_SOURCE PASSAGE_.
There are a couple of genes that have multiple entries in the retrieved annotation. This is becaues there are multiple Entrez IDs for a single Ensembl gene. These one-to-many relationships come up frequently in genomic databases, it is important to be aware of them and check when necessary.

We will need to do a little work before adding the annotation to out results table. We could decide to discard one or both of the Entrez ID mappings, or we could concatenate the Entrez IDs so that we don’t lose information.

Retrieve full annotation

Challenge 1

That was just 1000 genes. We need annotations for the entire results table. Also, there may be some other interesting columns in BioMart that we wish to retrieve.

  1. Search the attributes and add the following to our list of attributes:
    1. The gene description
    2. The gene biotype
  2. Query BioMart using all of the genes in our results table (resLvV)

  3. How many Ensembl genes have multipe Entrez IDs associated with them?
  4. How many Ensembl genes in resLvV don’t have any annotation? Why is this?

Add annotation to the results table

We can now add the annotation to the results table and then save the results using the write_tsv function, which writes the results out to a tab separated file. To save time we have created an annotation table in which we have modified the cumbersome Biomart column names, added median transcript length (we’ll need this in a later session), and dealt with the one-to-many issues for Entrez IDs.

load("Robjects/Ensembl_annotations.RData")
colnames(ensemblAnnot)
##  [1] "GeneID"         "Entrez"         "Symbol"         "Description"

_PROMPT A_. Which function does the annotation passage use to save the results to a tab-separated file?
_PROMPT B_. Reproduce the annotation passage starting at "That was just" and ending at "associated with them?".

_EXTRACTED ENTRIES_.
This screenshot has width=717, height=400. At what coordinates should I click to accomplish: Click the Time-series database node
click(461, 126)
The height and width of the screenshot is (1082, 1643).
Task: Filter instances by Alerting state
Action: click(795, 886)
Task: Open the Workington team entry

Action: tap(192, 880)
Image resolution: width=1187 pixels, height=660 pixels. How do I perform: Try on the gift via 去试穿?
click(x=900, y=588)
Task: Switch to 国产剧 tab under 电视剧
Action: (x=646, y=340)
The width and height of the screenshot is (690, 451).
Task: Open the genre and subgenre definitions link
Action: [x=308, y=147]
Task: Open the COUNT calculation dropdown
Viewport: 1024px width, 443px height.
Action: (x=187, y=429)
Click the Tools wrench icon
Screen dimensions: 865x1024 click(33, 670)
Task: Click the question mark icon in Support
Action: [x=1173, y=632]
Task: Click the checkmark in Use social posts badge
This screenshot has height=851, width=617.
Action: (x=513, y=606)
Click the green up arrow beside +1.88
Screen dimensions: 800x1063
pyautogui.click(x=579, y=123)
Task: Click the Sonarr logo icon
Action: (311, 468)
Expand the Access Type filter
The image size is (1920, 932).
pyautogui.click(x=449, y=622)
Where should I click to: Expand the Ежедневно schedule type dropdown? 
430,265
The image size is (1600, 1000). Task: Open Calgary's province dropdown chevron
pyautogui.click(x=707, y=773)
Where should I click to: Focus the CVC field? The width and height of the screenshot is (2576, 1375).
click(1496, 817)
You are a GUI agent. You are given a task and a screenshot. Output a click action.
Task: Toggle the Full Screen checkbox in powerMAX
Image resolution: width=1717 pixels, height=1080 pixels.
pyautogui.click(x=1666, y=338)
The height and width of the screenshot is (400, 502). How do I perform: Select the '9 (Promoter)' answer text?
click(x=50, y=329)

_PROBLEM SOLUTION A_. The write_tsv function.

_PROBLEM SOLUTION B_.
That was just 1000 genes. We need annotations for the entire results table. Also, there may be some other interesting columns in BioMart that we wish to retrieve.

  1. Search the attributes and add the following to our list of attributes:
    1. The gene description
    2. The gene biotype
  2. Query BioMart using all of the genes in our results table (resLvV)

  3. How many Ensembl genes have multipe Entrez IDs associated with them?